Clare Hartwell is an architectural historian who has been based in the North West of England for more than thirty years. She studied for her second degree at Manchester University with John Archer and Ron Brunskill and went on to run the northern Office of the Victorian Society and to undertake fieldwork for the Georgian Group. After experience listing buildings in Wales and revising the register of historic gardens and landscapes, she began revising and updating volumes in Nikolaus Pevsner’s Buildings of England series, starting with her Pevsner City Guide to Manchester and continuing with other North-West volumes, some in collaboration with Matthew Hyde.
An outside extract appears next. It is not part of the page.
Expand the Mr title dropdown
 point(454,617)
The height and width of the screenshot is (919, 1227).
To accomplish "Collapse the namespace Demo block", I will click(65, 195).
She is now revising the Nottinghamshire volume.

Sharman Kadish
Sharman Kadish was educated at University College London and St Antony’s College Oxford and at the Hebrew University of Jerusalem. She has taught at the Universities of London and Manchester and is author of a number of books on Anglo-Jewish history and heritage, including companion architectural guides Jewish Heritage in England and Jewish Heritage in Gibraltar.  Her monograph The Synagogues of Britain and Ireland: An Architectural and Social History was short-listed for the American Society of Historians of British Art Prize in 2013. A new edition of her guidebook Jewish Heritage in Britain and Ireland was published in 2015 by Historic England. Having been active in Jewish Built Heritage Conservation for 30 years, she is currently a member of the Northern Buildings Committee of the Victorian Society, a Fellow of the Society of Antiquaries of London as well as a Fellow of the Royal Historical Society.
Ian Lucas
Ian Lucas is an Accredited Conservation Architect working for Byrom Clark Roberts across their 5.no offices. He is head of ‘Heritage Conservation’ within the Company and, during his 20 years with the practice, has developed a specialism for works to Churches and Places of Worship. He is a Full Member of AABC and EASA and also serves as Branch Secretary on the IHBC NW Regional Executive Committee. He serves as Parish Architect to over 40.no Anglican Churches across 5.no Dioceses; as well as helping a number of Methodist and Baptist Congregations deal with their historic and listed buildings.
Tino Mager
Tino Mager is a Postdoctoral researcher in the Faculty of Architecture and the Built Environment at TU Delft.  Tino’s main interests include heritage conservation and cultural heritage theory. In addition, he has published on post-war modernist architecture and its preservation, on Japanese architecture and the transnational education of artists in the 19th century.   He completed research stays in Japan and at the University of California, Los Angeles and was a lecturer at the Technical University of Berlin and the ITU Istanbul. Since 2017 he has been a postdoc at the Chair of History of Architecture and Urban Planning at the TU Delft.
Mark Pearce
Mark Pearce is an architect and director at Lloyd Evans Prichard. He is conservation accredited with a broad range of experience include church buildings, museums, libraries, historic houses, historic industrial buildings and structures under the guardianship of English Heritage and Cadw. He has been a member of the Ecclesiastical Architects and Surveyors Association since 2000 and was its President in 2014. He is currently a member of the Diocese of Chester’s Diocesan Advisory Committee, a Cheshire presentative for the Institute of Historic Building Conservation and a Trustee of Manchester Historic Building Trust. He has also had the pleasure of being on the judging panel for the annual awards held by EASA in conjunction with the National Churches Trust.